In an age where the perception of poker players has changed markedly, how players look at their own future is changing. There was a time when poker players would have a bankroll and a ‘life-roll’ and would plot out a course of action tailored to improving both. From tournaments to cash games, bricks and mortar to buy-ins, poker players had a much more linear method of reinvesting their hard-earned money.
In the modern age, however, poker players who reach a certain level are now far more aware of investment being key to improving their bankroll and improving their lives. One player who has taken it to the next level and improved countless others lives is Dan Smith. His charity initiative, Double Up Drive, has raised over $24.7 million for highly effective charities since 2014.
Sitting Down with Smith
“If I ever needed it, I’d be able to have it within a couple weeks.”
We began our conversation with him by asking about how a poker player who has achieved in the game goes about investing their money outside poker.
“I don’t think that it works in such a way where once you get to ‘x’ amount of dollars, you can start investing,” he says. “I think you want as much of your capital working all the time as you can. Money that’s just sitting there in a checking account or in a box is going down in valuation. As time goes on, I would put more and more money aside. I try not to cash it out unless I have a very good reason to.”
Smith is mindful of the fact that losing years in gambling don’t carry over and you can’t write off expenses, so ‘ensuring that you unlikely have a losing year is your first concern’. That automatically affects what each player can gamble and then, as a consequence, invest.
“Specific financial situations dictate how you manage your bankroll quite a bit,” says the man currently in 7th place on The Hendon Mob’s All Time Money List. “If you were still at $5/$10, the way you should manage your bankroll is very different to being pretty wealthy and trying to grow your wealth further. I have mostly tried to have as much of my money working as possible in liquid [investments]. If I ever needed it, I’d be able to have it within a couple weeks.”
As Smith says, no player ever wants to be in a situation where they’re short of money. It can take a psychological toll.
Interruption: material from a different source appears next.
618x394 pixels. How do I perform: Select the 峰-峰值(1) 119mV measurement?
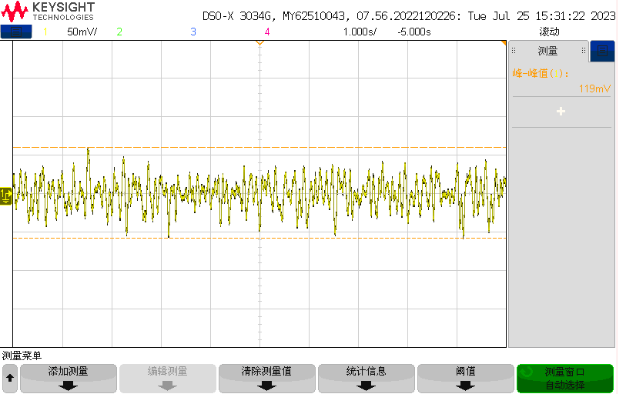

“It depends on the games you play, but if you’re a $10/$20 regular, you don’t ever want to think about having enough to be playing if you have a losing day. Generally, if the game in your casino is $10/$20 then gets kicked up to 25/50 on any given day it may well be because the game has got better than usual. Gambling on yourself in a good cash game is likely going to outperform any investments you can make.”
A Fantasy Made Real
“At this moment in time, I don’t think the state of the poker game is stable.”
Smith doesn’t see his charity endeavours and the growth of wealth as conflicting things. He apportions so of his money to charitable donations just as does in investments and spending money. The first time he ever made a large charitable donation, it was down to a very different kind of gamble.
“I was playing high stakes Daily Fantasy Sports (DFS) and in this week I was wagering $120k,” he describes. “The big question that week was whether or not to play Jack Doyle, the back-up Tight End of the Colts. The starting Tight End was ruled out, so he was going to get a lot of looks for bargain pricing. I just decided I didn’t see much of a reason to hedge [with another player] and played him in the whole $120,000. I reflected that I could lose the whole $120k which would and objectively nothing would change. That inspired my $175,000 charity donation. If I donated that, I got some degree of tax break, so it got me to that $120k number.”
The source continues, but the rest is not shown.